GIVEN PROBLEM:
Retype each line of the records below, reproducing every character precisely.

Pointing records for text and elements
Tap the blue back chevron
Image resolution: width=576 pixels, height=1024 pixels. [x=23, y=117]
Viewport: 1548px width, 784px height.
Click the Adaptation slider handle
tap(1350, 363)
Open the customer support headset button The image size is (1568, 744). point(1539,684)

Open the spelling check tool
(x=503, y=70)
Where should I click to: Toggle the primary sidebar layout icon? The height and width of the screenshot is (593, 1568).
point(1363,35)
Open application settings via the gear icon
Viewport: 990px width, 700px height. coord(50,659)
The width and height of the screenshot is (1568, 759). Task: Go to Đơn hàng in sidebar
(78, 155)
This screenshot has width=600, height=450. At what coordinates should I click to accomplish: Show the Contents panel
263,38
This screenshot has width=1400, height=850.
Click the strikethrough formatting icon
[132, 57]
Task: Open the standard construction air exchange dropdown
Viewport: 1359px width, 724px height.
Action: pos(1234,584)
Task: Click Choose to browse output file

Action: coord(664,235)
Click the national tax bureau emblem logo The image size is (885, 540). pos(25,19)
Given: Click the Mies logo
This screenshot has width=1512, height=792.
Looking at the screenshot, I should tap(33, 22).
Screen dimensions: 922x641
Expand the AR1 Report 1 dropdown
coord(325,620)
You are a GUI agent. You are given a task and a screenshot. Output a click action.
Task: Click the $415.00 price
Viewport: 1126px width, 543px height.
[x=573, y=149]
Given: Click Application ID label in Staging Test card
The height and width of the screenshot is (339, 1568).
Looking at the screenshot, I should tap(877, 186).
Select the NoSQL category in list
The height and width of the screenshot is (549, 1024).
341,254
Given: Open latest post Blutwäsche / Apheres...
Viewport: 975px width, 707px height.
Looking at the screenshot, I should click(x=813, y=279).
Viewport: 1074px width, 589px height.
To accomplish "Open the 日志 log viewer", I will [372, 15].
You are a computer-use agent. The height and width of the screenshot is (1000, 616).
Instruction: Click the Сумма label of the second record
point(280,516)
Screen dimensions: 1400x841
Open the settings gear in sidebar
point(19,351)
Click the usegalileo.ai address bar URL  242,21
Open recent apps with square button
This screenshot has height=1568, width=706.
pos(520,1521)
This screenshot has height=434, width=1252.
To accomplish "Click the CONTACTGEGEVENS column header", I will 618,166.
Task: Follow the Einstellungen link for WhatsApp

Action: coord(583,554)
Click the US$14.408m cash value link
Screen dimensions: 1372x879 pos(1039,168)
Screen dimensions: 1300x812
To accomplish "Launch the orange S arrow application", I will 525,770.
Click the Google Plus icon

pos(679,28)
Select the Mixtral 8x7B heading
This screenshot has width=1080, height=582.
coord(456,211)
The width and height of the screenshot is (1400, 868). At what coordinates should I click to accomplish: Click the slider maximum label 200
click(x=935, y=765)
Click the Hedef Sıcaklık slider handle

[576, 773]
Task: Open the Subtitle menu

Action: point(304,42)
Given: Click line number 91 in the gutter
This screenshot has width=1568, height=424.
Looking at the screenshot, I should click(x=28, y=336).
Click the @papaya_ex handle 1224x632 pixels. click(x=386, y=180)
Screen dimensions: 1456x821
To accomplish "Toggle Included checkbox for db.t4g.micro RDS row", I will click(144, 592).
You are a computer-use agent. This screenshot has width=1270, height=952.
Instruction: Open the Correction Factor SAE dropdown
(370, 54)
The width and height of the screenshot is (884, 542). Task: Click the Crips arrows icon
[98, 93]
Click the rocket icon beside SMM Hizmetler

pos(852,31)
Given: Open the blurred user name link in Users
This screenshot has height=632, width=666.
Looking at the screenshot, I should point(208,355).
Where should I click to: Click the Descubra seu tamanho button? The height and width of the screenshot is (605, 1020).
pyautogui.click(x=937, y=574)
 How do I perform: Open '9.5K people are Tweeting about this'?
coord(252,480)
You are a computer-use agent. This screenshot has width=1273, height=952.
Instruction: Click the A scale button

RESPONSE TO THIS TASK:
Tap the blue back chevron
Image resolution: width=576 pixels, height=1024 pixels. [x=23, y=117]
Viewport: 1548px width, 784px height.
Click the Adaptation slider handle
tap(1350, 363)
Open the customer support headset button The image size is (1568, 744). point(1539,684)

Open the spelling check tool
(x=503, y=70)
Where should I click to: Toggle the primary sidebar layout icon? The height and width of the screenshot is (593, 1568).
point(1363,35)
Open application settings via the gear icon
Viewport: 990px width, 700px height. coord(50,659)
The width and height of the screenshot is (1568, 759). Task: Go to Đơn hàng in sidebar
(78, 155)
This screenshot has width=600, height=450. At what coordinates should I click to accomplish: Show the Contents panel
263,38
This screenshot has width=1400, height=850.
Click the strikethrough formatting icon
[132, 57]
Task: Open the standard construction air exchange dropdown
Viewport: 1359px width, 724px height.
Action: pos(1234,584)
Task: Click Choose to browse output file

Action: coord(664,235)
Click the national tax bureau emblem logo The image size is (885, 540). pos(25,19)
Given: Click the Mies logo
This screenshot has width=1512, height=792.
Looking at the screenshot, I should tap(33, 22).
Screen dimensions: 922x641
Expand the AR1 Report 1 dropdown
coord(325,620)
You are a GUI agent. You are given a task and a screenshot. Output a click action.
Task: Click the $415.00 price
Viewport: 1126px width, 543px height.
[x=573, y=149]
Given: Click Application ID label in Staging Test card
The height and width of the screenshot is (339, 1568).
Looking at the screenshot, I should tap(877, 186).
Select the NoSQL category in list
The height and width of the screenshot is (549, 1024).
341,254
Given: Open latest post Blutwäsche / Apheres...
Viewport: 975px width, 707px height.
Looking at the screenshot, I should click(x=813, y=279).
Viewport: 1074px width, 589px height.
To accomplish "Open the 日志 log viewer", I will [372, 15].
You are a computer-use agent. The height and width of the screenshot is (1000, 616).
Instruction: Click the Сумма label of the second record
point(280,516)
Screen dimensions: 1400x841
Open the settings gear in sidebar
point(19,351)
Click the usegalileo.ai address bar URL  242,21
Open recent apps with square button
This screenshot has height=1568, width=706.
pos(520,1521)
This screenshot has height=434, width=1252.
To accomplish "Click the CONTACTGEGEVENS column header", I will 618,166.
Task: Follow the Einstellungen link for WhatsApp

Action: coord(583,554)
Click the US$14.408m cash value link
Screen dimensions: 1372x879 pos(1039,168)
Screen dimensions: 1300x812
To accomplish "Launch the orange S arrow application", I will 525,770.
Click the Google Plus icon

pos(679,28)
Select the Mixtral 8x7B heading
This screenshot has width=1080, height=582.
coord(456,211)
The width and height of the screenshot is (1400, 868). At what coordinates should I click to accomplish: Click the slider maximum label 200
click(x=935, y=765)
Click the Hedef Sıcaklık slider handle

[576, 773]
Task: Open the Subtitle menu

Action: point(304,42)
Given: Click line number 91 in the gutter
This screenshot has width=1568, height=424.
Looking at the screenshot, I should click(x=28, y=336).
Click the @papaya_ex handle 1224x632 pixels. click(x=386, y=180)
Screen dimensions: 1456x821
To accomplish "Toggle Included checkbox for db.t4g.micro RDS row", I will click(144, 592).
You are a computer-use agent. This screenshot has width=1270, height=952.
Instruction: Open the Correction Factor SAE dropdown
(370, 54)
The width and height of the screenshot is (884, 542). Task: Click the Crips arrows icon
[98, 93]
Click the rocket icon beside SMM Hizmetler

pos(852,31)
Given: Open the blurred user name link in Users
This screenshot has height=632, width=666.
Looking at the screenshot, I should point(208,355).
Where should I click to: Click the Descubra seu tamanho button? The height and width of the screenshot is (605, 1020).
pyautogui.click(x=937, y=574)
 How do I perform: Open '9.5K people are Tweeting about this'?
coord(252,480)
You are a computer-use agent. This screenshot has width=1273, height=952.
Instruction: Click the A scale button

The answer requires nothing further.